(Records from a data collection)
((

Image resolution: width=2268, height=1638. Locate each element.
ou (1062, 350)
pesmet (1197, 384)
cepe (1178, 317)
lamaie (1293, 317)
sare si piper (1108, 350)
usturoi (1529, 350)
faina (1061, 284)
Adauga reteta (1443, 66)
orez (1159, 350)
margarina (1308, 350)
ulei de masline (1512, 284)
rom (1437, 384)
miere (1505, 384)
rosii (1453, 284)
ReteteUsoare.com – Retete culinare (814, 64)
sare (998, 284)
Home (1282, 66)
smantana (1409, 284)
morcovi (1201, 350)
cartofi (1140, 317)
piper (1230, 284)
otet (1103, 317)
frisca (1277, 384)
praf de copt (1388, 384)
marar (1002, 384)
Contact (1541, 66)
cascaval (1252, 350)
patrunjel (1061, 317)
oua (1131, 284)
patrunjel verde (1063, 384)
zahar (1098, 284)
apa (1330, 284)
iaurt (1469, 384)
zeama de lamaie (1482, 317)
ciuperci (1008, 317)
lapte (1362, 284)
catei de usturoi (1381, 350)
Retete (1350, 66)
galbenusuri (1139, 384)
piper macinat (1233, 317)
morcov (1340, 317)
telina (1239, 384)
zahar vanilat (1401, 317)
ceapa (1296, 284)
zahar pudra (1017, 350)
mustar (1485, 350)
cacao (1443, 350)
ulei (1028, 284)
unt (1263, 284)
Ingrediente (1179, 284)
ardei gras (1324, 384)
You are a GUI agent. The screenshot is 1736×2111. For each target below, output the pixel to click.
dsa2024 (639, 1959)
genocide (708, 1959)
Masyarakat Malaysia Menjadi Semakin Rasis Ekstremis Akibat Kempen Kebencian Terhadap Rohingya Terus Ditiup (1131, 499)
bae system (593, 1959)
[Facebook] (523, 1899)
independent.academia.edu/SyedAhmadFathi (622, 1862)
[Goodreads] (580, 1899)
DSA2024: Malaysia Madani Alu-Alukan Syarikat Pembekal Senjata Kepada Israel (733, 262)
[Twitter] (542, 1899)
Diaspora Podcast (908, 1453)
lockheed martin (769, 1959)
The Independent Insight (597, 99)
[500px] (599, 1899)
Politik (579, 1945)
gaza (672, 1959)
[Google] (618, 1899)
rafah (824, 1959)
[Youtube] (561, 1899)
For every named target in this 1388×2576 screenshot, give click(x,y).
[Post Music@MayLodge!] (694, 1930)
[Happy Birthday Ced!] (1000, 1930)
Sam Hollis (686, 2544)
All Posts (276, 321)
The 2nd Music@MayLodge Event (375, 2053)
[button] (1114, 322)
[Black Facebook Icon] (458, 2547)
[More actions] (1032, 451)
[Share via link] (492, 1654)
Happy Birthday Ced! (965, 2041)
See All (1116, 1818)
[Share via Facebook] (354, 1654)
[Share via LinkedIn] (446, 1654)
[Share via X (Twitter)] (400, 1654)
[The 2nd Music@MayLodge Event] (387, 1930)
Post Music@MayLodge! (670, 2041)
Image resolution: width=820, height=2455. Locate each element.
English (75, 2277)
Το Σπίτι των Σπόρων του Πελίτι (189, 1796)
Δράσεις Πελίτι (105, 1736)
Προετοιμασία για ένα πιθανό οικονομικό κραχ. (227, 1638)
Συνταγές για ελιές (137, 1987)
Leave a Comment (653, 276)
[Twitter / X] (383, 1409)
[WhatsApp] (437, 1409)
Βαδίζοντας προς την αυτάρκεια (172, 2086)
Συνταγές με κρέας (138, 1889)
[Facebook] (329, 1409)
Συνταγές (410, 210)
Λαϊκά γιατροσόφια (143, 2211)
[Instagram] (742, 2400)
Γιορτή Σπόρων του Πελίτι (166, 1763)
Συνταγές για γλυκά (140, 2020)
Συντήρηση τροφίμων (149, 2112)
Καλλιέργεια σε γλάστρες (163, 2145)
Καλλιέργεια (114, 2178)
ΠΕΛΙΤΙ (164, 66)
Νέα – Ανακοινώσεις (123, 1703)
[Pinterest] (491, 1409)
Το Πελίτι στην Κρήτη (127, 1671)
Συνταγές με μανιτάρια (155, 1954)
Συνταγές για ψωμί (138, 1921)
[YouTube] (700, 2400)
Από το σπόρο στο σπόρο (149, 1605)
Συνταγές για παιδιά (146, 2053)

))

*Task prompt:* How many lines in the records above contain the word "Σπόρων"? Give only the number.

*Response box:* 2